Resilience-Building in CBT: Some Initial Questions

Resilience-Building in CBT

Some Initial Questions about Personal Strengths

Lion-PhotoCopyright © Donald Robertson, 2011.  All rights reserved.

Christine Padesky is one of the few CBT authors to have written specifically about the issue of psychological “resilience”.  The word “resilience”, in engineering terms, refers to the properties of a material which recovers its shape after being subjected to stress.  It comes from a Latin expression essentially meaning to “bounce back” or “spring back”.  However, resilience often involves a more gradual “return to form” for many people, a process of getting back on their feet after coping with acute or chronic adversity such as sudden trauma or prolonged stressful situations.  Resilience training often focuses on protecting the individual against being overwhelmed by future adversity by identifying and developing a repertoire of key strengths and strategies.  Padesky and her colleagues provide the following definition,

Resilience describes how people use their strengths to negotiate adversity. (Kuyken, Padesky & Dudley, 2009)
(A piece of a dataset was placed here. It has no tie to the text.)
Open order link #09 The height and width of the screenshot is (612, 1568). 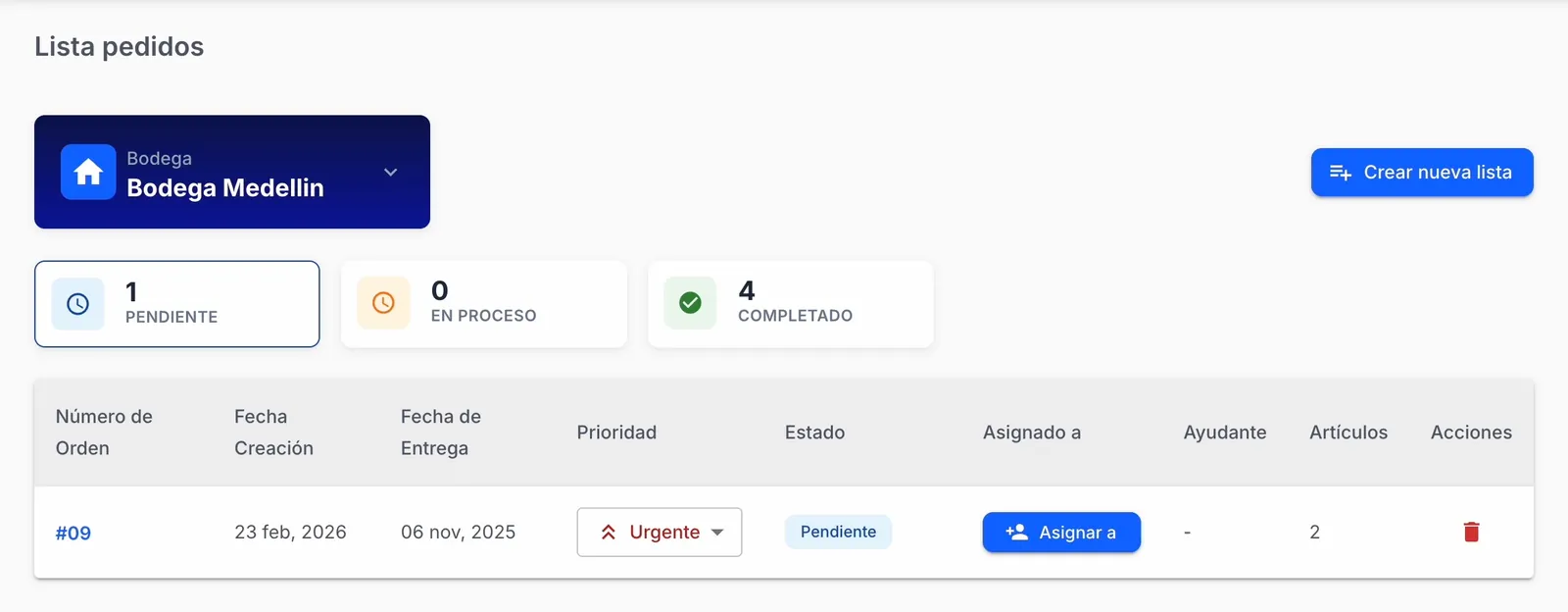click(74, 533)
She emphasises that resilience has not been successfully reduced to a single trait.  However, researchers have identified a number of factors that appear to correlate with resilience and to be protective against future mental health problems in response to stressful life events, namely,

  1. Intelligence
  2. Problem-solving ability
  3. Social skills
  4. Good self-esteem
  5. Supportive family relationships
  6. Positive role models
  7. Emotional self-regulation

Developing resilience, in Padesky’s approach, begins by considering the typical strengths that might make people resilient in different domains, rating oneself in terms of resilience in each domain, and using this information to begin consider opportunities for resilience-building.

Evaluating your Resilience

Think of three people (or at least one person) who you consider to be particularly resilient (role models).  Describe the key strengths that make them resilient in each of the domains below.
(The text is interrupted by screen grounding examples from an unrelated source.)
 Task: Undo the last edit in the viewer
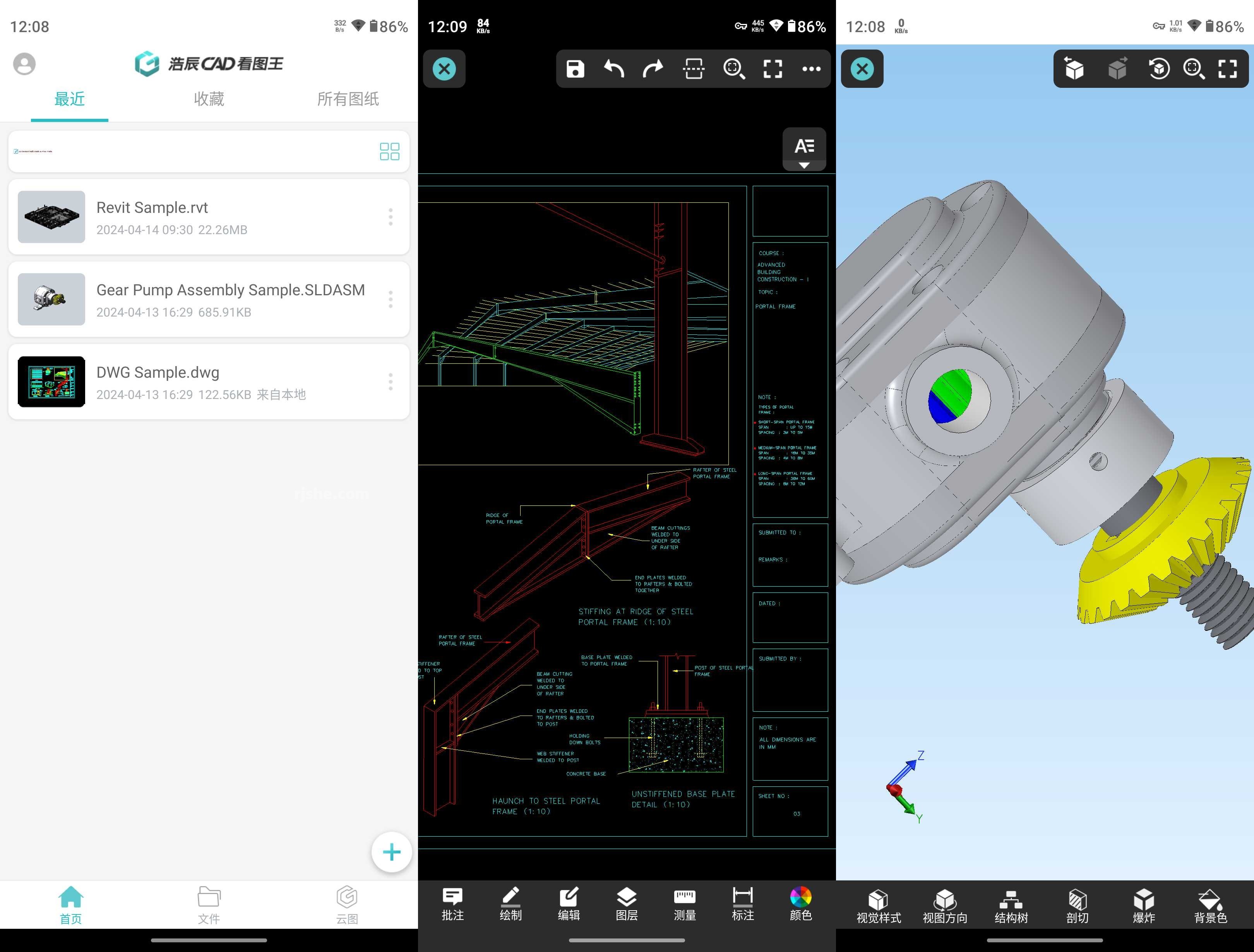(614, 68)
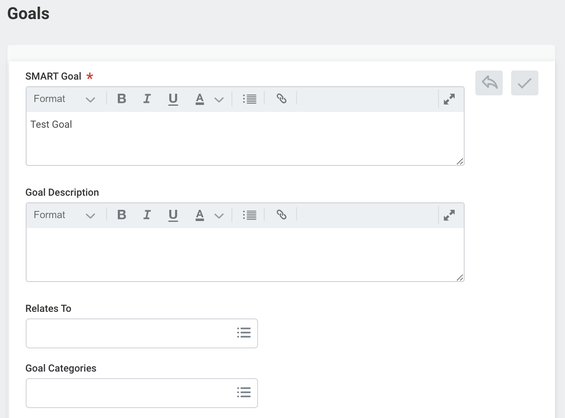Open Format dropdown in Goal Description editor
Screen dimensions: 565x418
64,215
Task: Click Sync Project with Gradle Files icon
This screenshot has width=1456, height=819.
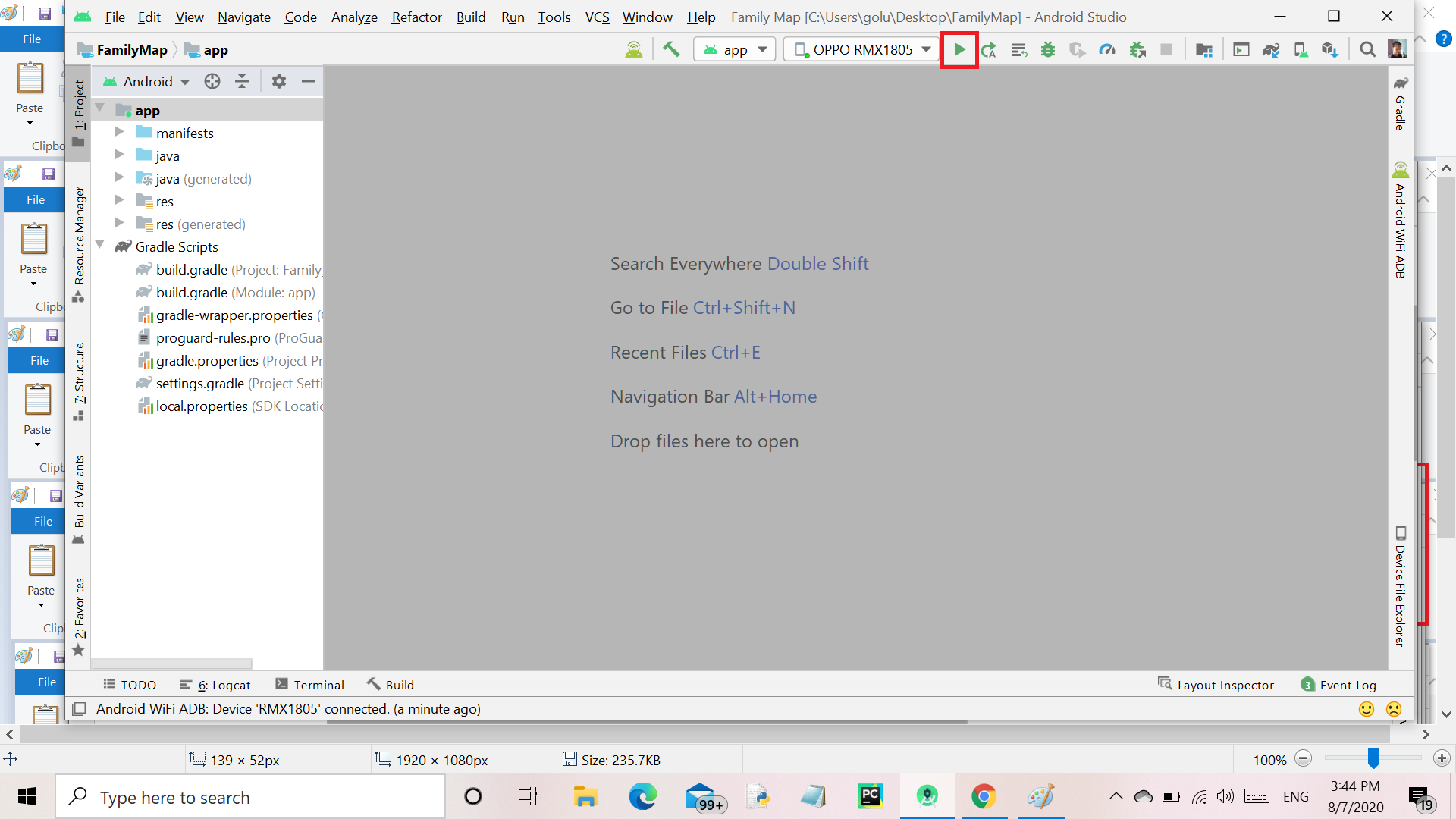Action: [x=1271, y=50]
  1. Cognitive (Attitudes)
  2. Physical
  3. Social
  4. Behavioural (Skills)
  5. Emotional
  6. Moral/Spiritual

Now consider three occasions (or at least one) when you’ve demonstrated resilience in the face of challenges. Describe the strengths that made you resilient in each of the domains above.

What other strengths might someone possess in each of the domains above that could contribute to resilience?
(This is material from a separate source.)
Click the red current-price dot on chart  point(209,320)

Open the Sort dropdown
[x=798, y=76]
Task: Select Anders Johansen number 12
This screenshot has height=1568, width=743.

Now rate (0-100%) how resilient you currently consider yourself to be in relation to each of these domains.

For each domain, list your reasons for rating yourself higher than 0%.  What specific strengths do you possess?

For each domain, describe how you could realistically increase your resilience closer to 100%.

Develop a realistic plan for building your resilience based on the information above.  What would be the first step?

Developing your Resilience Strategies

Similarly, Padesky refers to the process of constructing a “Personal Model of Resilience” (PMR), which consists of the following steps.

  1. What have you achieved already?  Identify a specific area where you’ve already been successful in life, i.e., a problem you’ve solved.
  2. What did you have to overcome?  Make a list of specific obstacles, challenges, or setbacks that were overcome by you in solving that problem and achieving your goal succesfully.
  3. Specifically, how did you do that?  Identify the specific tactics (including thoughts, actions, and feelings) that helped you to overcome those obstacles and achieve success, describe them in sufficient detail to replicate.
  4. What was your main strategy?  Summarise the key resilience strategies employed in a few short phrases.
  5. Does that work in other areas?  How can you test whether these strategies also work in relation to currently existing problems?

Further resilience strategies can be identified by considering the range of approaches used by other people in similar situations.